Frats Banning Alcohol Won’t Stop Its Abuse


WSN Editorial Board

As the new semester begins, the North-American Interfraternity Conference has instituted a new ban on hard alcohol, affecting nine of NYU’s Greek life organizations. The conference, a multinational organization representing 66 fraternities, has instituted the ban following negative press regarding recent college deaths involving hazing rituals. While NYU has strict policies against underage drinking and the on-campus distribution of alcohol, this ban will ultimately be ineffective due to its one-year grace period and the wide availability of alcohol in New York City.

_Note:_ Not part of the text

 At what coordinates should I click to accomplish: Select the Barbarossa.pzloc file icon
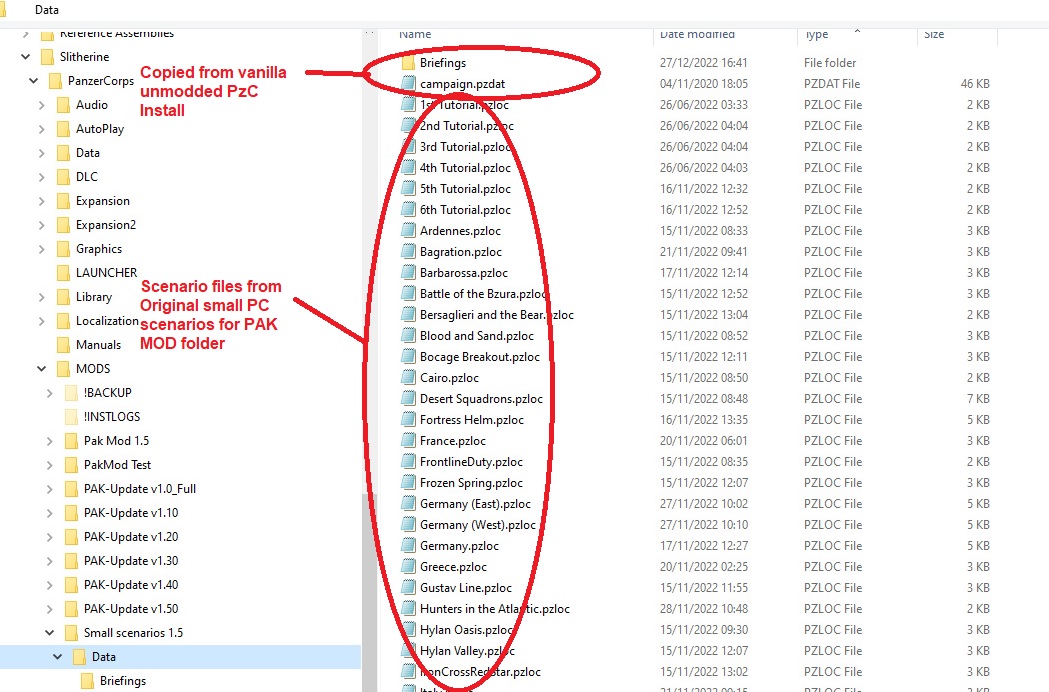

The incident which caused this fraternity ban was the hazing death of an underage student as a result of binge drinking at Pennsylvania State University last year. All represented NIC fraternities are to institute policies regarding the ban by Sept. 1, 2019. NYU has existing policies prohibiting alcohol consumption by underage individuals, but alcohol is permitted for those ages 21 or older. If no actual change is instituted by NYU’s nine fraternities affected by the policy, it is likely that no change due to alcohol policy will occur. It’s now or never
for fraternities.

But the ban may not be effective in the NYU community, in part because NYU party culture is rooted in the city’s rampant nightlife. The various Welcome Week parties hosted by New York City clubs are  blatant examples. Unmonitored and unaffiliated groups run events at numerous night clubs around Manhattan when most first years are moving in. The events offer entry to anyone 18 or older and  provide opportunities for students to consume alcohol off campus, subsequently with a lower chance of facing disciplinary consequences from NYU.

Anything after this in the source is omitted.